[Set problem] Update the lines from the line with "Enable the アートボード checkbox" to the line with "(x=56, y=1481)" by replacing "magnifier" with "magnifying glass", and write out only those lines with nothing else changed.

— Begin Recorded information —

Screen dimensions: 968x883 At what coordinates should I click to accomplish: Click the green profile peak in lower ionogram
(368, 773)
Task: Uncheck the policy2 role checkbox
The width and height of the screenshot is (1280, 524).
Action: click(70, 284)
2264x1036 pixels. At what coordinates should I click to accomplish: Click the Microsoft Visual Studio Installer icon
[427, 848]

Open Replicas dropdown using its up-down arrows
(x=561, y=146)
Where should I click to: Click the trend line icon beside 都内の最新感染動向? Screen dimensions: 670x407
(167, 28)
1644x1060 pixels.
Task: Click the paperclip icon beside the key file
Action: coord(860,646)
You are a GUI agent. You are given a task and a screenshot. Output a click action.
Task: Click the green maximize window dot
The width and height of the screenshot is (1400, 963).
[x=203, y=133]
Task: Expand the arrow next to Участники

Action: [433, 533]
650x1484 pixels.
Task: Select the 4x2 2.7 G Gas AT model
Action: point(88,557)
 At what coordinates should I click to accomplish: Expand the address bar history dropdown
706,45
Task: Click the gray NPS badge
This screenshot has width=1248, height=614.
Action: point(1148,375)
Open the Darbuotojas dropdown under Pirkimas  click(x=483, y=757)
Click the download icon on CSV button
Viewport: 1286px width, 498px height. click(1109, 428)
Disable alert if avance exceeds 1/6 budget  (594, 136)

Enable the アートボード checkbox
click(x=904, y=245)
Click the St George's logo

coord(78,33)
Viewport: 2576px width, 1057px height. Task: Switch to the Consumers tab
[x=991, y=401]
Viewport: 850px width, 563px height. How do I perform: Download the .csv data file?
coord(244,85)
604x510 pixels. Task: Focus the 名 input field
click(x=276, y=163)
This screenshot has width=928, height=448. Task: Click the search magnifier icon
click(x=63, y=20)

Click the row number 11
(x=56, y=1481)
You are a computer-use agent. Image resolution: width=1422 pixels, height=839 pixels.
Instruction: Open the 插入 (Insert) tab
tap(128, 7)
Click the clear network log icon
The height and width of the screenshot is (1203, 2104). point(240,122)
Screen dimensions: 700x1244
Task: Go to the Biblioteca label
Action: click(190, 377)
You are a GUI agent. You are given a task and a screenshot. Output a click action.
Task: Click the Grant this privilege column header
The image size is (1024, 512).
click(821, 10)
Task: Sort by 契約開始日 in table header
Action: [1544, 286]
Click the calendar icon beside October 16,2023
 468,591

— End Recorded information —

[The result]
Enable the アートボード checkbox
click(x=904, y=245)
Click the St George's logo

coord(78,33)
Viewport: 2576px width, 1057px height. Task: Switch to the Consumers tab
[x=991, y=401]
Viewport: 850px width, 563px height. How do I perform: Download the .csv data file?
coord(244,85)
604x510 pixels. Task: Focus the 名 input field
click(x=276, y=163)
This screenshot has width=928, height=448. Task: Click the search magnifying glass icon
click(x=63, y=20)

Click the row number 11
(x=56, y=1481)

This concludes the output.